A transição na liderança do banco central americano adiciona outra camada de incerteza para os mercados financeiros. Investidores e analistas buscam compreender como a possível mudança de comando pode influenciar a condução da política monetária nos próximos anos, especialmente em um contexto de desafios econômicos persistentes.

Mercado aguarda sinais de Powell sobre trajetória futura dos juros

Com a decisão anunciada e a divisão interna exposta, o foco dos investidores se voltou para a coletiva de imprensa do presidente Jerome Powell. O mercado busca sinais mais claros sobre o rumo da política monetária ao longo de 2025 e 2026, especialmente diante da incerteza geopolítica e das pressões inflacionárias persistentes.

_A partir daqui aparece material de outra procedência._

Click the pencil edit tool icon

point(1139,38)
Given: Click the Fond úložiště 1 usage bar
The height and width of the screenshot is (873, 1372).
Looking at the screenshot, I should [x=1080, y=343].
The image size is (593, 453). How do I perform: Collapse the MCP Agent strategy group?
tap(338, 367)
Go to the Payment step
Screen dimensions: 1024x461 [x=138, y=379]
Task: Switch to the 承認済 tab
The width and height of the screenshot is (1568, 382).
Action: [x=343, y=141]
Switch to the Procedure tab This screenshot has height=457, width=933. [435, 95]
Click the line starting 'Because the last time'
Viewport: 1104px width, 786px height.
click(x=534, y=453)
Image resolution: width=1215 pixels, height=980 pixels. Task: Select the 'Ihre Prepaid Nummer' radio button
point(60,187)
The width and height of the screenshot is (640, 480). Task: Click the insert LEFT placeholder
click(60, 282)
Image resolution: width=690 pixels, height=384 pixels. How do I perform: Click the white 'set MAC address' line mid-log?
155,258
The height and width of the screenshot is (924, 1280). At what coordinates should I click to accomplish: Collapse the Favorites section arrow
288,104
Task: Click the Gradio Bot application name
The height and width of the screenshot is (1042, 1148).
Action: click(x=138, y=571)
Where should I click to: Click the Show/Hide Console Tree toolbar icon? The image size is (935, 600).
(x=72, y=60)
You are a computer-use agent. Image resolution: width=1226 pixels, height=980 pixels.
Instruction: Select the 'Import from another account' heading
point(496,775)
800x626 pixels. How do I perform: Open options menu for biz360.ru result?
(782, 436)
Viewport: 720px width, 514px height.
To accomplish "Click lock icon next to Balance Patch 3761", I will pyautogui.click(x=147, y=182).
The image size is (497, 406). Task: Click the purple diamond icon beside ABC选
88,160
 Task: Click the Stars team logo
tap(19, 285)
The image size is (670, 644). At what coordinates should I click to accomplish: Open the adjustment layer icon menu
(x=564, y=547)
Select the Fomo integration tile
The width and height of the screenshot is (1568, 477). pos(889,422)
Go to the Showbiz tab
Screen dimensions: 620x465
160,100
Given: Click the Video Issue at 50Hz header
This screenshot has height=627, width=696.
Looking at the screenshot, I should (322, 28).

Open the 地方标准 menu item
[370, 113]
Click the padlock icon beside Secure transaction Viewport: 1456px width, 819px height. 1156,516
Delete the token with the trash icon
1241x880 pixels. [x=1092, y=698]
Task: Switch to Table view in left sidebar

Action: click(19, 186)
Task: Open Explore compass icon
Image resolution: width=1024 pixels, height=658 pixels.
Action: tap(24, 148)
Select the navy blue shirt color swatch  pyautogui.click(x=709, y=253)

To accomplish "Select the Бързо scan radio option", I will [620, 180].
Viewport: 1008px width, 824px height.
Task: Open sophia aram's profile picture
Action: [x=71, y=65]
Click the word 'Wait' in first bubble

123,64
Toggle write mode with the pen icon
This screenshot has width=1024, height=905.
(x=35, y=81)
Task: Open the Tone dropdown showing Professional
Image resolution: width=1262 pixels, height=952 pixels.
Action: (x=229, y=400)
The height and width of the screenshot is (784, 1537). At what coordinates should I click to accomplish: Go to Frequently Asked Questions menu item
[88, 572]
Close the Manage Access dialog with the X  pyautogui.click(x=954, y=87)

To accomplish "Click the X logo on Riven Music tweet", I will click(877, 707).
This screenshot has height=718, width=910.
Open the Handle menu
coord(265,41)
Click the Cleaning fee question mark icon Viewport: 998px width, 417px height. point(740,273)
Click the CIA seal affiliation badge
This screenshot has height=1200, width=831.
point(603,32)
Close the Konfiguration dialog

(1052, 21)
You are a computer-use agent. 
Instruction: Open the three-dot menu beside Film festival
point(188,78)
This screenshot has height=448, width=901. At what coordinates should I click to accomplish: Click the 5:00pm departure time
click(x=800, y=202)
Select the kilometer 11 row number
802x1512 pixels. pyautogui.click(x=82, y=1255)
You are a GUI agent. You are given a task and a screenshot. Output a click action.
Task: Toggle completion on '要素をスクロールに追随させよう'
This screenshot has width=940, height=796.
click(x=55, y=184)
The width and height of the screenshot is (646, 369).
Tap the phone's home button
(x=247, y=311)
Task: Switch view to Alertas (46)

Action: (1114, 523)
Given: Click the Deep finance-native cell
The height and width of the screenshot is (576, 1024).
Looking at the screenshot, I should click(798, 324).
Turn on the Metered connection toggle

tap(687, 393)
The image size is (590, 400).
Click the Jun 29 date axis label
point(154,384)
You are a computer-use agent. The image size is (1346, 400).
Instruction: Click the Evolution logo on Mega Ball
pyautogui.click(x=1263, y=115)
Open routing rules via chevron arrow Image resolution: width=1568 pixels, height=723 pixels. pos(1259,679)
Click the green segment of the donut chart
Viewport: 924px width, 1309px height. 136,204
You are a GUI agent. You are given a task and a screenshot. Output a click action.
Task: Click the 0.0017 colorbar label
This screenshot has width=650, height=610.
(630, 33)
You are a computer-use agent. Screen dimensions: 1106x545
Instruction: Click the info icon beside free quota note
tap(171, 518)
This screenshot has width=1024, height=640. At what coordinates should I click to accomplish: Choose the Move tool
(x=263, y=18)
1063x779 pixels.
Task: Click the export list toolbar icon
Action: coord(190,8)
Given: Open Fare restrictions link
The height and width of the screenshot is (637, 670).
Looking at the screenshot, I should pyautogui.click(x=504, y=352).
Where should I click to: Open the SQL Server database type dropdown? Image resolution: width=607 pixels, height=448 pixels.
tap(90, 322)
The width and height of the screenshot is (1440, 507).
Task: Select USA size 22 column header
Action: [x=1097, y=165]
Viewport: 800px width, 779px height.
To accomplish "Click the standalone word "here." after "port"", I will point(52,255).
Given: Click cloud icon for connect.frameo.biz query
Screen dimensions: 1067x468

As próximas reuniões do FOMC serão cruciais para definir se o Fed seguirá o caminho sinalizado no comunicado desta quarta-feira, com possíveis “ajustes adicionais” que podem significar cortes futuros, ou se a cautela dos membros dissidentes prevalecerá, mantendo os juros elevados por período prolongado até que a inflação convirja de forma mais consistente para a meta de 2%.

Para os mercados globais, incluindo o brasileiro, as decisões do Fed têm impacto direto sobre os fluxos de capital internacional, a atratividade de investimentos em renda fixa americana e a dinâmica cambial. A transição de liderança no banco central americano e a persistente divisão interna sobre o rumo dos juros manterão investidores atentos a cada indicador econômico e declaração das autoridades monetárias nas próximas semanas.

Este artigo é de natureza jornalística e informativa. Não constitui recomendação de investimento. Consulte um profissional habilitado antes de tomar decisões financeiras.